Em resumo, embora Wicked se proponha a entreter um público infantil, não cumpre responsavelmente essa missão. Embora apresente alguns momentos de interesse, a obra não inova substancialmente em sua forma, funcionando, assim, como um exemplo paradigmático daquilo que o filósofo polonês Zygmunt Bauman denominou recentemente como "cultura líquida", onde as referências, os valores e as normas se tornam instáveis e volúveis, subvertendo a estabilidade das narrativas tradicionais e suas lições essenciais.
Não é de se estranhar que o cinema norte-americano, em diversos momentos, recorra às sequências como uma estratégia mercadológica para perpetuar e comercializar uma narrativa previamente estabelecida. Em um contexto onde a lógica capitalista predomina, e o filme é, em última instância, um produto destinado à maximização do lucro, é natural que essa prática resulte, em algumas ocasiões, em produções desinteressantes e com uma sensação de artificialidade ou "forçação". A continuidade de uma história previamente "concluída" exige um nível de dedicação e criatividade excepcionais, de modo que a produção subsequente se apresente como uma extensão coerente e convincente da obra original. Moana 2 consegue concretizar essa tarefa de forma hábil e equilibrada.
A cautela, aliada a um receio implícito de subverter os elementos essenciais do filme original, torna-se um traço marcante desta sequência. A personagem Moana mantém-se como uma das figuras mais complexas e fascinantes do repertório da Disney, com suas virtudes imutáveis, como o respeito pelas tradições e pelos ancestrais, a coragem inabalável, a valorização da família, a amizade e o auto-sacrifício, características que, no primeiro filme, a tornaram ícone, e que são mantidas e aprofundadas nesta nova entrega. A comédia, por sua vez, segue sendo funcional, alinhada com o tom da narrativa, e as canções, tão envolventes quanto na obra predecessora, preservam o caráter imersivo da experiência. A interação entre os personagens antigos e os recém-introduzidos não só enriquece a trama, mas também fortalece a continuidade emocional que caracteriza a franquia.
Na trama que se desenrola, Moana se aventura mais uma vez ao lado de Maui, com o objetivo de unir os povos do oceano, três anos após os eventos do filme original. A cultura polinésia segue sendo o eixo central da narrativa, mantendo-se fiel aos alicerces do primeiro longa. Essa adesão ao universo estabelecido pode ser interpretada, à primeira vista, como um sinal de "preguiça" ou "medo" de inovar, porém, é possível argumentar que o filme atinge com eficácia o seu propósito, ao agradar tanto aos fãs da primeira produção quanto ao apresentar uma nova aventura cativante e enriquecedora, voltada especialmente ao público infantojuvenil.
É imperativo reconhecermos que a busca incessante por mudanças e inovações se configura como um dos traços mais evidentes da contemporaneidade.

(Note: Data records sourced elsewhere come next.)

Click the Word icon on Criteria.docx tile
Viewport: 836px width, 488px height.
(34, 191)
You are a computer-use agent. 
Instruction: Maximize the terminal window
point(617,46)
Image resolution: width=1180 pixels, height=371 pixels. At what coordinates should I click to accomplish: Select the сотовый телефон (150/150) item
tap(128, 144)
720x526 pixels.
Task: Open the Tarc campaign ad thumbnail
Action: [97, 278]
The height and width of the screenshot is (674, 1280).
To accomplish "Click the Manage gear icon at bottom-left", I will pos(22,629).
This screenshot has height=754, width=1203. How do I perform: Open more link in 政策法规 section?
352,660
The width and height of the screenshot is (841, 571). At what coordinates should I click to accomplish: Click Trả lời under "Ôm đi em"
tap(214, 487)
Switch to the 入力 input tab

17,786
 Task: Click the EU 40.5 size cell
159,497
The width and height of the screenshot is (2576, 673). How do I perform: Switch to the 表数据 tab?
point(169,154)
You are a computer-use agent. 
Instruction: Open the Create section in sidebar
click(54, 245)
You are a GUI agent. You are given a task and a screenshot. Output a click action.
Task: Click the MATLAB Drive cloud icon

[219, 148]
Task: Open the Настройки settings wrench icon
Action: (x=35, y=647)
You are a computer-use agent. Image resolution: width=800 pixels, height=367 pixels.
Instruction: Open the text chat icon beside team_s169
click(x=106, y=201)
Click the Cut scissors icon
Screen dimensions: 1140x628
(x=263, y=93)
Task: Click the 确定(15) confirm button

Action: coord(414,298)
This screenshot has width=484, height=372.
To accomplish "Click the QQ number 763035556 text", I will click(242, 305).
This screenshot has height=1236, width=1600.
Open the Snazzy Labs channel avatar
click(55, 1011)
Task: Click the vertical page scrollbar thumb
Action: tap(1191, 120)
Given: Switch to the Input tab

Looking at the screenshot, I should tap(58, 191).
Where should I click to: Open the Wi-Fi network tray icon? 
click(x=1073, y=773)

No entanto, seria um equívoco crasso conceber a qualidade artística exclusivamente como um atributo da inovação. Se assim fosse, deveríamos desconsiderar toda a produção artística de civilizações antigas, como a egípcia, cujas práticas milenares de criação e expressão, embora marcadas por uma relativa repetição, demonstram uma excelência estética, técnica e simbólica inquestionável. A grandeza da arte não reside apenas na busca por novidade, mas na capacidade de reinterpretar e reconfigurar elementos com profundidade e significado atemporais.